The entire report by Aguero can be downloaded by visiting the website of the Coalition to Defeat the Margin Tax Initiative at www.StopTheMarginTax.com.
EXERPTS FROM THE STUDY SUMMARY:
- Comparability to Texas Franchise Tax. The proposed margin tax is commonly compared to the Texas Franchise (margin) Tax; however, there are some important differences between what currently exists in Texas and what is being proposed in Nevada. Perhaps most notable is a substantially higher tax rate. At 2.0 percent, the Nevada margin tax will be two times that imposed on business generally in Texas. For retailers, wholesalers and restaurants the proposed rate is four times the rate imposed in Texas.
- Effective Tax Rate. In a detailed analysis of aggregated corporate and partnership income tax returns by industry classification, nearly every business analyzed bore significantly higher business tax liability under the proposed margin tax. On average, this differential was approximately 4.5 times the rate currently borne under Nevada’s payroll tax. With an effective tax rate approaching 15 percent, Nevada’s effective business tax rate would be materially higher than any other Western state, including, without limitation, California. Respecting that there were both higher and lower effective tax rate outcomes depending on the type and structure of company analyzed, the results of aggregated income statement analysis were consistent with company-specific analyses of margin tax liability.
- Relative Tax Burden. The proposed margin tax distributes Nevada’s business tax burden throughout the state’s economy more efficiently than the existing Modified Business Tax. That said, it will have some pyramiding effects (where a tax is paid on a tax) and some businesses will continue to have tax liability even when they are losing money. There has been some discussion as it relates to the offsetting effects resulting from reduced Federal corporate income tax liability. Generally speaking, state and local taxes paid by a business are treated as a cost of doing business for federal corporate income tax purposes. While it can certainly be concluded that Nevada’s margin tax will result in less federal income tax liability, this is only because imposition of the tax itself decreases the amount of profit Nevada businesses earn, in some cases eliminating profit altogether. Respecting that additional research may be warranted in this area, no adjustment was made to the impact assessment to reflect changes in federal tax liability.

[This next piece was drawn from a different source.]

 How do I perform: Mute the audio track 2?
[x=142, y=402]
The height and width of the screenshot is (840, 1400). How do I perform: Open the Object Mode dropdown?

- Competitiveness and Potential Impacts on Economic Development. The proposed margin tax would take Nevada from below the national average in terms of businesses taxes paid per employee, per $1,000 of personal income and per $1 million of gross state product to among the top five states in the country in each of those categories. It is unclear, and beyond the scope of this review, to determine the extent to which the imposition of a tax at this level would disrupt existing business patterns or other Nevada economic development and diversification efforts. Should either of these conditions occur, it would materially affect the potential yield of the tax and the state’s economic and fiscal system more broadly.